AIM. Please convert every line of the listing below into a Markdown table with the columns "Row" and "Content", numbering each row and leaving out blank lines.

PROVIDED MATERIAL.
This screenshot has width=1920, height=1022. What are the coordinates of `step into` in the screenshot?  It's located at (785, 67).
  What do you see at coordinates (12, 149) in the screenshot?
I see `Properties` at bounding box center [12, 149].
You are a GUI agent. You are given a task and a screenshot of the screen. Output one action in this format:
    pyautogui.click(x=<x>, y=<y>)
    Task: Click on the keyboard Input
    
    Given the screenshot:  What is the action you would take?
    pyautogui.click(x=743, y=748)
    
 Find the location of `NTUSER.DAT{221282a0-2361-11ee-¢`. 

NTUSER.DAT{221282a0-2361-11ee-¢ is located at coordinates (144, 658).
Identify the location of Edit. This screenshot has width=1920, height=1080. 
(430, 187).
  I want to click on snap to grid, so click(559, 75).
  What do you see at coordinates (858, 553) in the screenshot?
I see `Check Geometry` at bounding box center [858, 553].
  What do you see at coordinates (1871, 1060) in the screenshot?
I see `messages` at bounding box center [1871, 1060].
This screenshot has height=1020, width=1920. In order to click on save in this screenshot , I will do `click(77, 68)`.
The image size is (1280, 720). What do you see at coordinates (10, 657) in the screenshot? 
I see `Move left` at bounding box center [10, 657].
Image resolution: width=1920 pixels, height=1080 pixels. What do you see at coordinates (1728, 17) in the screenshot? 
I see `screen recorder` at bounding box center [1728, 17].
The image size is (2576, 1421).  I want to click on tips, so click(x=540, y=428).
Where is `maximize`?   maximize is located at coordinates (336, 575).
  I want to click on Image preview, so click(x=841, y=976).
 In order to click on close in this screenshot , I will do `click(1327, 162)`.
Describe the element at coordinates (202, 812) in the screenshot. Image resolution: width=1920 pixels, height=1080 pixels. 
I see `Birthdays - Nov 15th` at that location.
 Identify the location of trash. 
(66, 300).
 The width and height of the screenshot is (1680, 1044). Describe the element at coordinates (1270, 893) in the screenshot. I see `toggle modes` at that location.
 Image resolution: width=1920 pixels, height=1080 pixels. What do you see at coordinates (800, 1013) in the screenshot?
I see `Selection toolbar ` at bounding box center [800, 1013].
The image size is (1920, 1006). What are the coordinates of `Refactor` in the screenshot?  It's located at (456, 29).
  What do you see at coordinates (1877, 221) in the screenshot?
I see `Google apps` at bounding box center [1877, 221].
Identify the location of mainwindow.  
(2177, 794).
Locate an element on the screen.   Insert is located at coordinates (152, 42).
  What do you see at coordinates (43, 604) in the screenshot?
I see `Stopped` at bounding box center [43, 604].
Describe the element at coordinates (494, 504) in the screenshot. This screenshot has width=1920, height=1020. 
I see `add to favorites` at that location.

SOLVED PROBLEM.
| Row | Content |
|---|---|
| 1 | This screenshot has width=1920, height=1022. What are the coordinates of `step into` in the screenshot?  It's located at (785, 67). |
| 2 |   What do you see at coordinates (12, 149) in the screenshot? |
| 3 | I see `Properties` at bounding box center [12, 149]. |
| 4 | You are a GUI agent. You are given a task and a screenshot of the screen. Output one action in this format: |
| 5 |     pyautogui.click(x=<x>, y=<y>) |
| 6 |     Task: Click on the keyboard Input |
| 7 |     Given the screenshot:  What is the action you would take? |
| 8 |     pyautogui.click(x=743, y=748) |
| 9 |  Find the location of `NTUSER.DAT{221282a0-2361-11ee-¢`.  |
| 10 | NTUSER.DAT{221282a0-2361-11ee-¢ is located at coordinates (144, 658). |
| 11 | Identify the location of Edit. This screenshot has width=1920, height=1080.  |
| 12 | (430, 187). |
| 13 |   I want to click on snap to grid, so click(559, 75). |
| 14 |   What do you see at coordinates (858, 553) in the screenshot? |
| 15 | I see `Check Geometry` at bounding box center [858, 553]. |
| 16 |   What do you see at coordinates (1871, 1060) in the screenshot? |
| 17 | I see `messages` at bounding box center [1871, 1060]. |
| 18 | This screenshot has height=1020, width=1920. In order to click on save in this screenshot , I will do `click(77, 68)`. |
| 19 | The image size is (1280, 720). What do you see at coordinates (10, 657) in the screenshot?  |
| 20 | I see `Move left` at bounding box center [10, 657]. |
| 21 | Image resolution: width=1920 pixels, height=1080 pixels. What do you see at coordinates (1728, 17) in the screenshot?  |
| 22 | I see `screen recorder` at bounding box center [1728, 17]. |
| 23 | The image size is (2576, 1421).  I want to click on tips, so click(x=540, y=428). |
| 24 | Where is `maximize`?   maximize is located at coordinates (336, 575). |
| 25 |   I want to click on Image preview, so click(x=841, y=976). |
| 26 |  In order to click on close in this screenshot , I will do `click(1327, 162)`. |
| 27 | Describe the element at coordinates (202, 812) in the screenshot. Image resolution: width=1920 pixels, height=1080 pixels.  |
| 28 | I see `Birthdays - Nov 15th` at that location. |
| 29 |  Identify the location of trash.  |
| 30 | (66, 300). |
| 31 |  The width and height of the screenshot is (1680, 1044). Describe the element at coordinates (1270, 893) in the screenshot. I see `toggle modes` at that location. |
| 32 |  Image resolution: width=1920 pixels, height=1080 pixels. What do you see at coordinates (800, 1013) in the screenshot? |
| 33 | I see `Selection toolbar ` at bounding box center [800, 1013]. |
| 34 | The image size is (1920, 1006). What are the coordinates of `Refactor` in the screenshot?  It's located at (456, 29). |
| 35 |   What do you see at coordinates (1877, 221) in the screenshot? |
| 36 | I see `Google apps` at bounding box center [1877, 221]. |
| 37 | Identify the location of mainwindow.   |
| 38 | (2177, 794). |
| 39 | Locate an element on the screen.   Insert is located at coordinates (152, 42). |
| 40 |   What do you see at coordinates (43, 604) in the screenshot? |
| 41 | I see `Stopped` at bounding box center [43, 604]. |
| 42 | Describe the element at coordinates (494, 504) in the screenshot. This screenshot has width=1920, height=1020.  |
| 43 | I see `add to favorites` at that location. |